Peruvian historian, professor and columnist

Gastón Antonio Zapata Velasco (born October 25, 1951) is a Peruvian historian, professor and columnist, known for his investigations and articles about the history and sociopolitical reality of Peru.

== Biography ==
Son of the director of the Civil Guard, Gastón Zapata de la Flor.

He studied Letters at the Pontificial Catholic University of Peru, after that he obtained a Master of Arts in Latin American History at the Columbia University. He also studied diplomatics in History in the School for Advanced Studies in the Social Sciences from Paris, France.

Back to Columbia University he studied a Master's Degree (Ph.M) and obtained a Doctorate (Ph.D) in Latin American History.

He is professor in the Humanities Department from the Pontificial Catholic University of Peru and from the Social Sciences Department from the National University of San Marcos.

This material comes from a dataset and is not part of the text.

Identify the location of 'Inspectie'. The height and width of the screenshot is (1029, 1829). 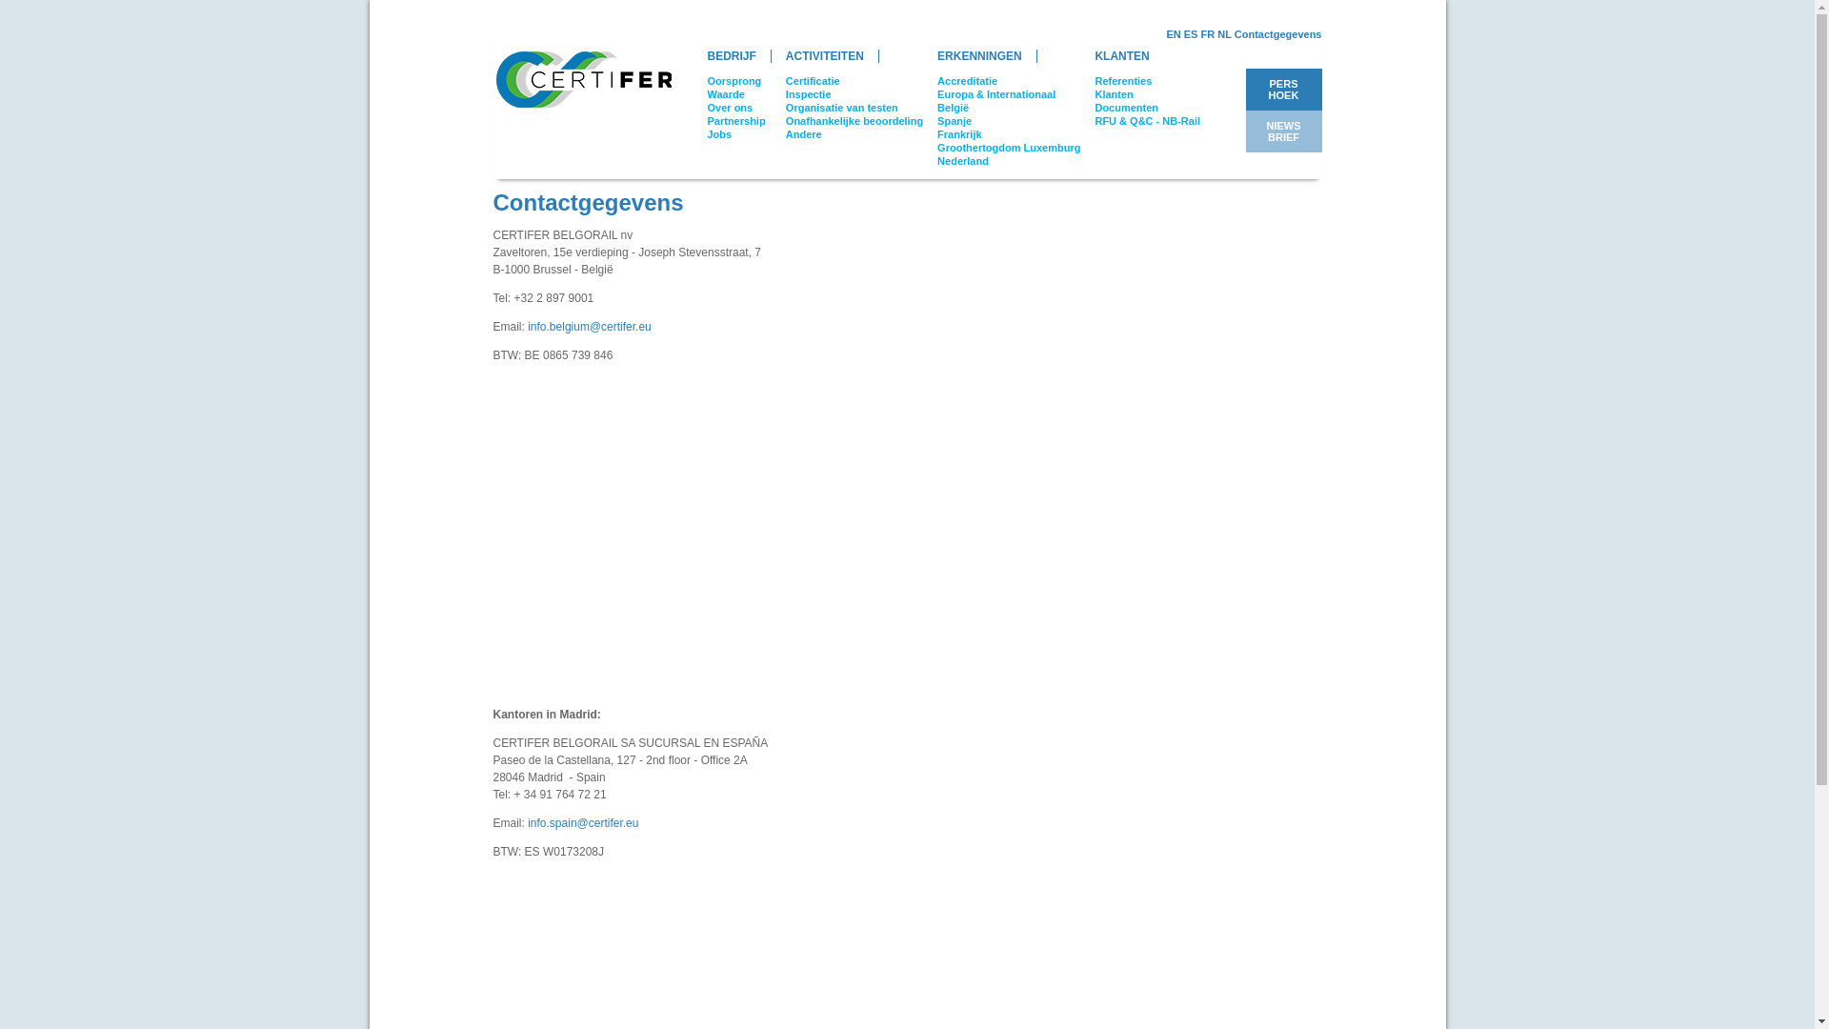
(786, 94).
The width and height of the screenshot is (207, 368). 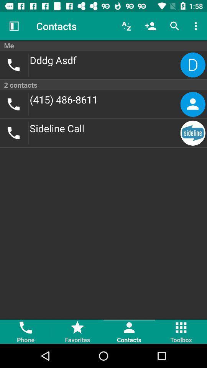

He is columnist for newspaper La Republica and political analyst. He is Research Associate from the Instituto de Estudios Peruanos (IEP), specialized in contemporary history.

He was director and presenter from the history programme "Sucedió en el Perú", from TV Perú.

== Publications ==

- Cultura, diversidad y conocimientos ante los tratados de libre comercio. Lima: ITACAB, 2005.
- El joven Belaunde: historia de la revista El Arquitecto Peruano, 1937-1963. Lima: Minerva, 1995.
- La crónica del cólera en el Perú. Lima: DESCO, 1991.